- [Do this] Pick out and copy each line in the entries below that contains the word "what". Case matters, so a line counts only if the letters match in upper and lower case too.

------------------------------------------------------------

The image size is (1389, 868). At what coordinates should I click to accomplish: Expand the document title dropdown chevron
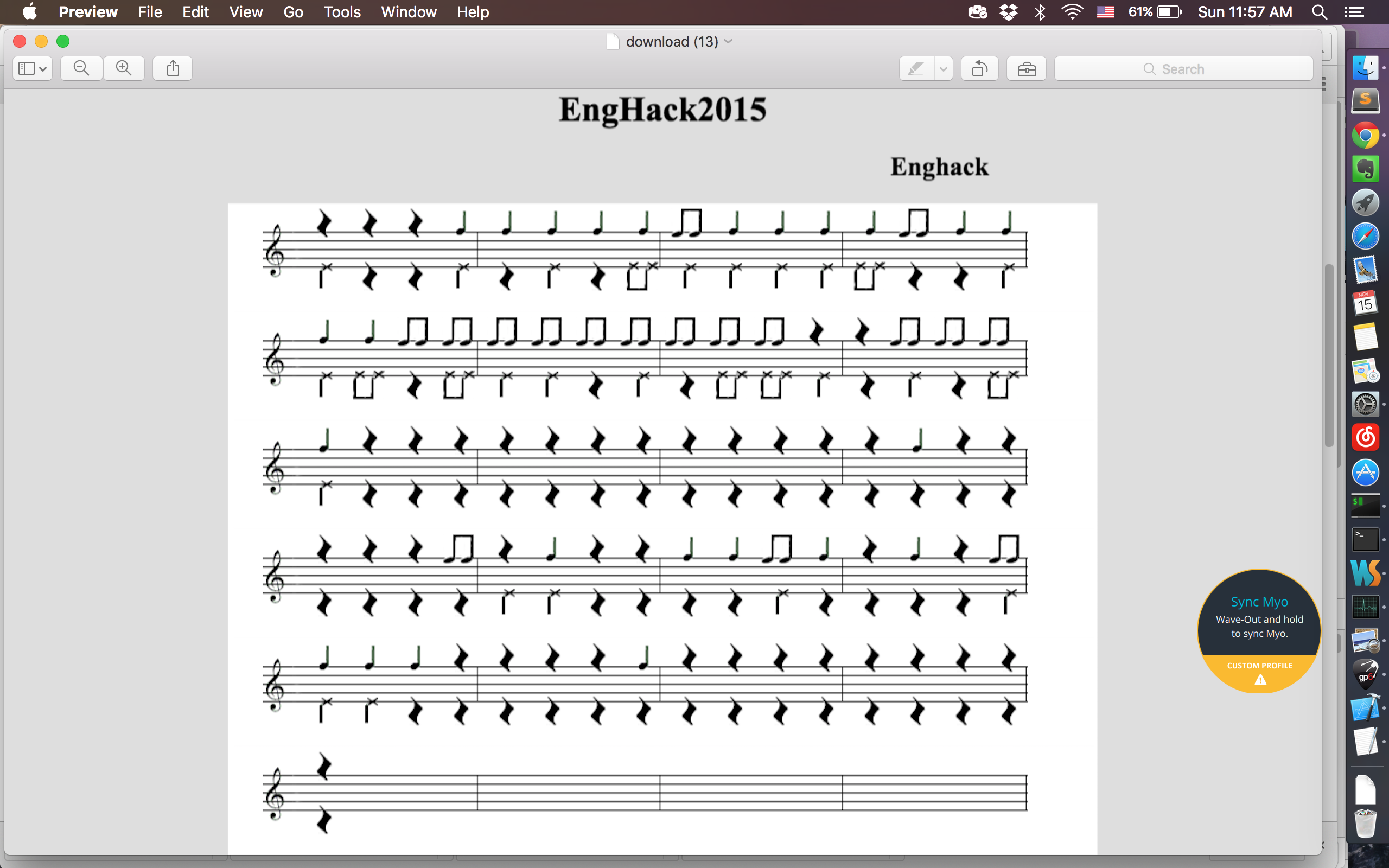[x=728, y=41]
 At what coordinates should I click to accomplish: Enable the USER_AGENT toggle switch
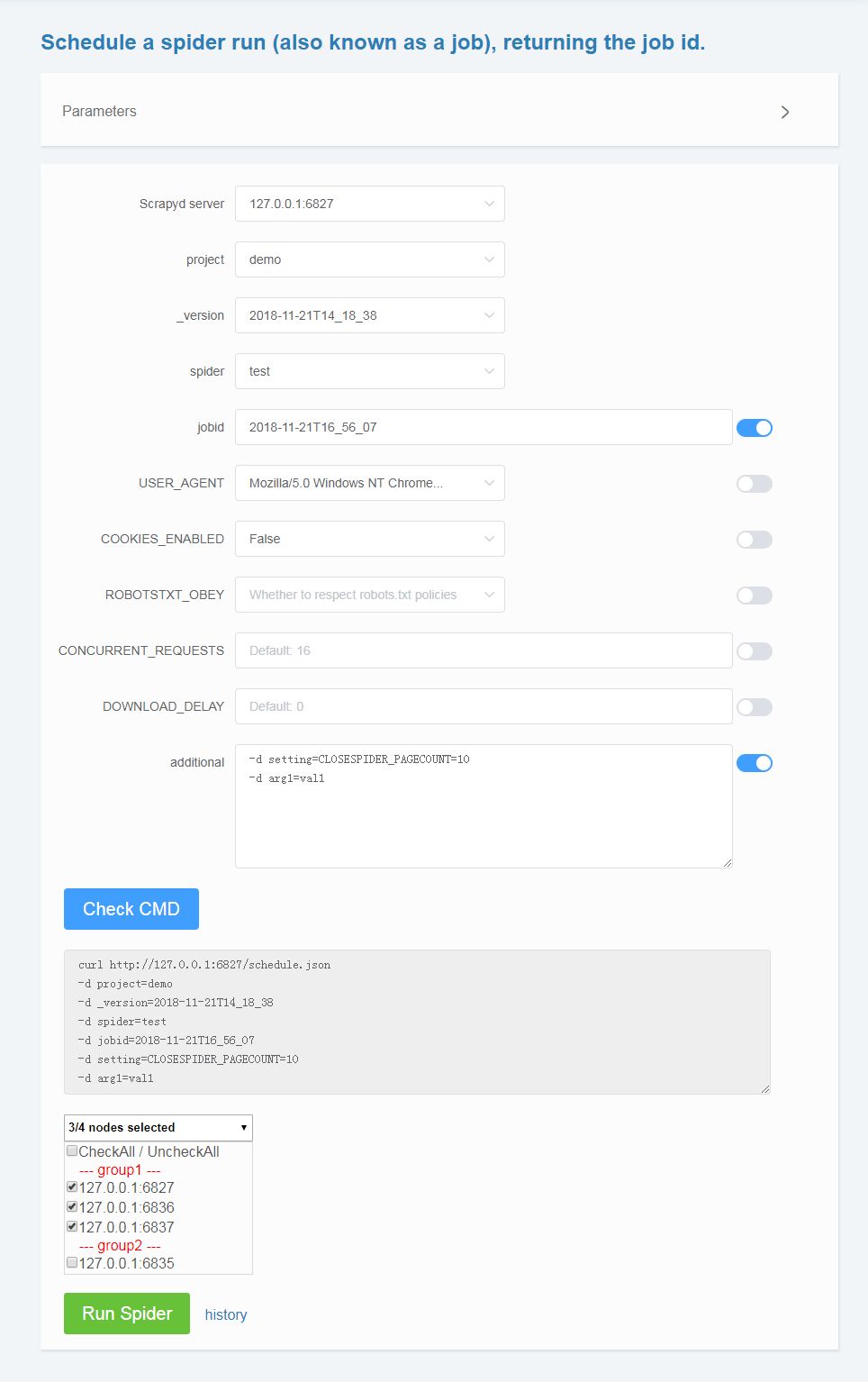755,484
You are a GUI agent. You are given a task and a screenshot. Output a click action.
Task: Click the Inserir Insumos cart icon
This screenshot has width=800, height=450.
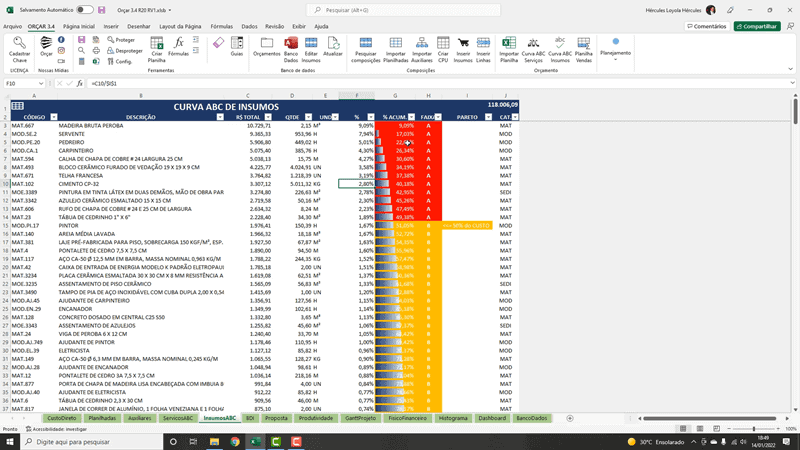point(463,43)
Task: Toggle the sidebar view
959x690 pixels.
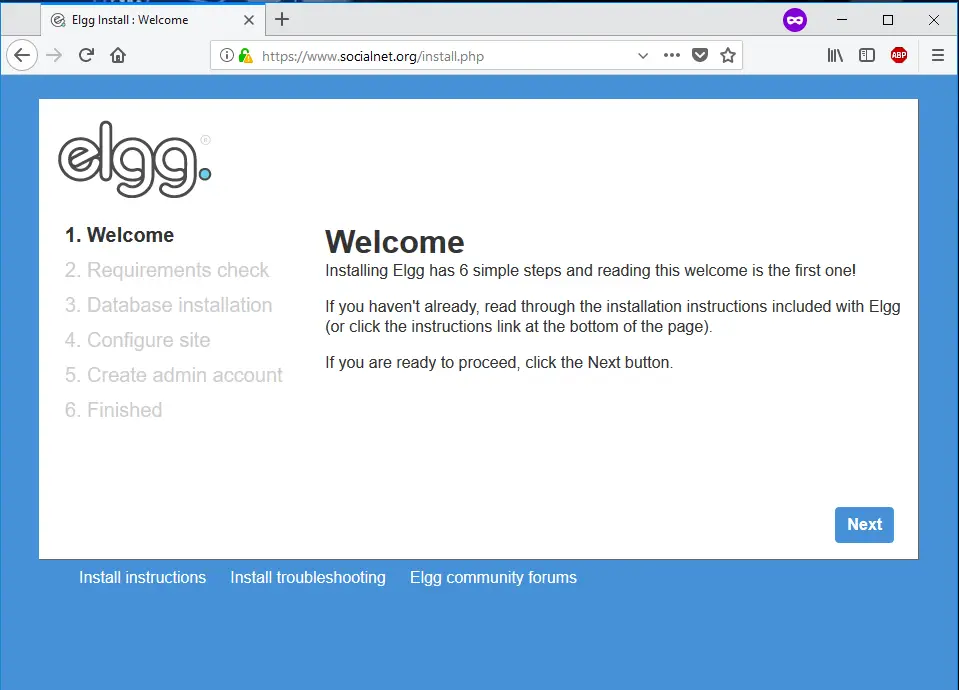Action: (867, 56)
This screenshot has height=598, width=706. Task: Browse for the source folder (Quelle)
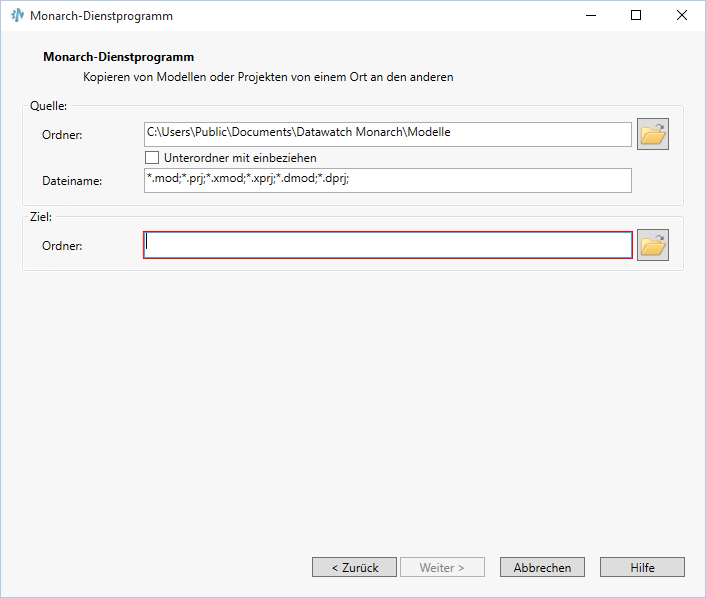pos(653,134)
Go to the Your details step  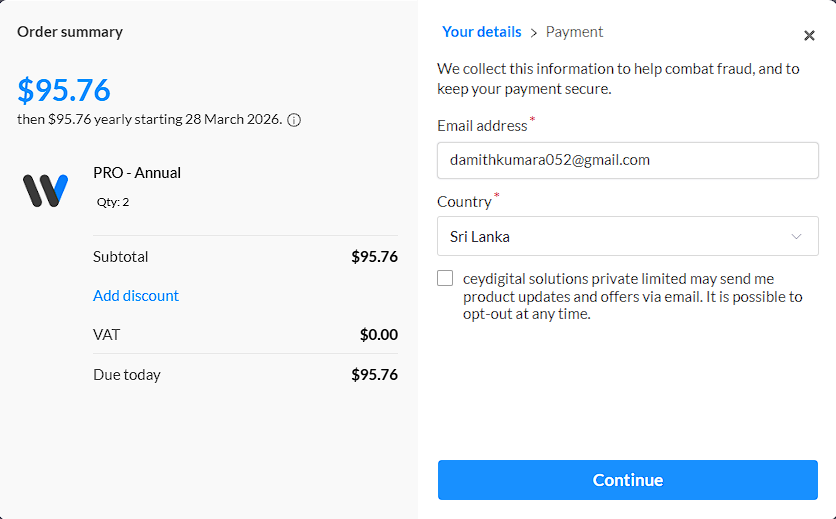coord(481,32)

------------------------------------------------------------

- [Written answer]
The image size is (1389, 868). At what coordinates should I click to accomplish: Expand the document title dropdown chevron
 At what coordinates should I click to accomplish: Enable the USER_AGENT toggle switch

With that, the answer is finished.